- _Exercise prompt_
The lines below that include the word "height" are to be reported.

- _Data for this task_

^^^^^^^^

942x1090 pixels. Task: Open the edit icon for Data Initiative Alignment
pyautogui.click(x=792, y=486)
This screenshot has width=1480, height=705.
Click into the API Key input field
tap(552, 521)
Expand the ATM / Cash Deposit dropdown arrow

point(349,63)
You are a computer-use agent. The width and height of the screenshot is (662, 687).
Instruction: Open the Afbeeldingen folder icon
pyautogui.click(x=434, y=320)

^^^^^^^^

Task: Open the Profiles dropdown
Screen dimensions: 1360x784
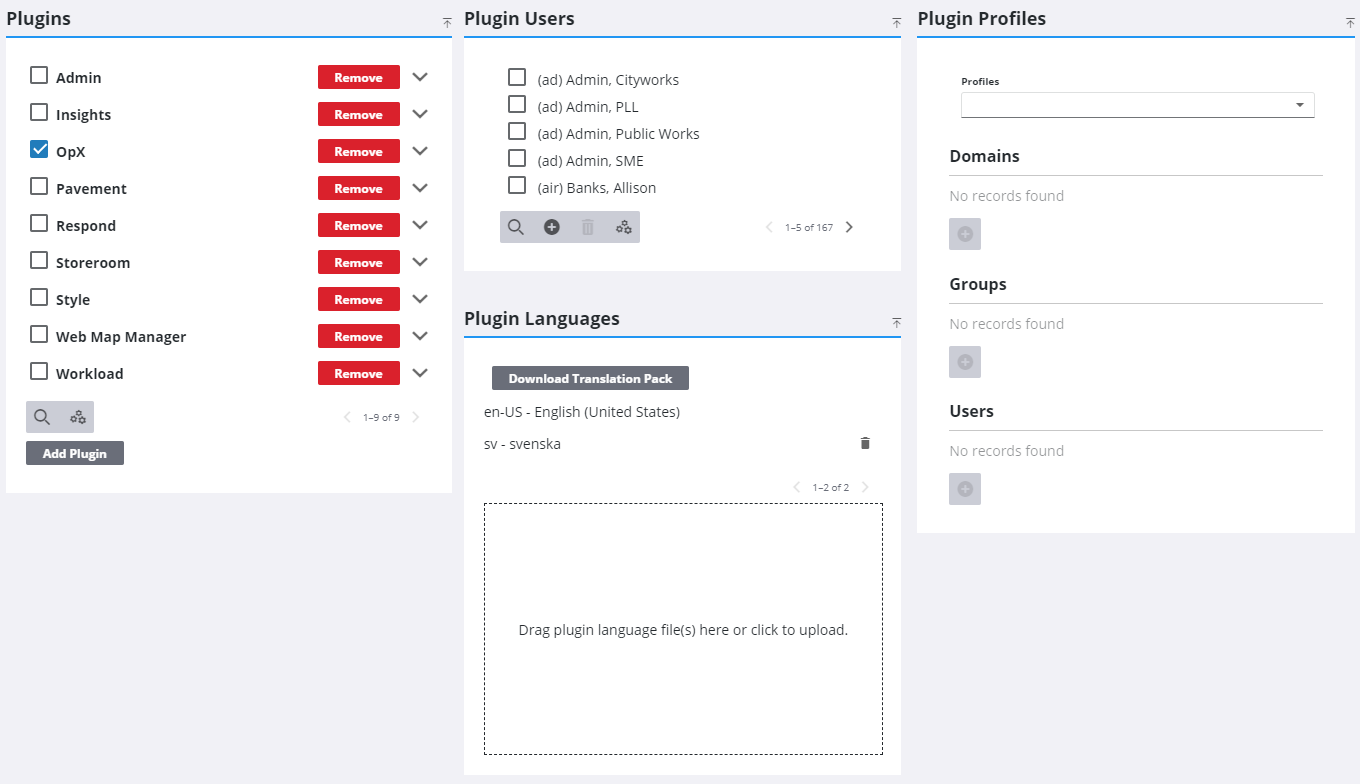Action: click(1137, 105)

^^^^^^^^

- _Response to the exercise_
This screenshot has width=1480, height=705.
You are a computer-use agent. The width and height of the screenshot is (662, 687).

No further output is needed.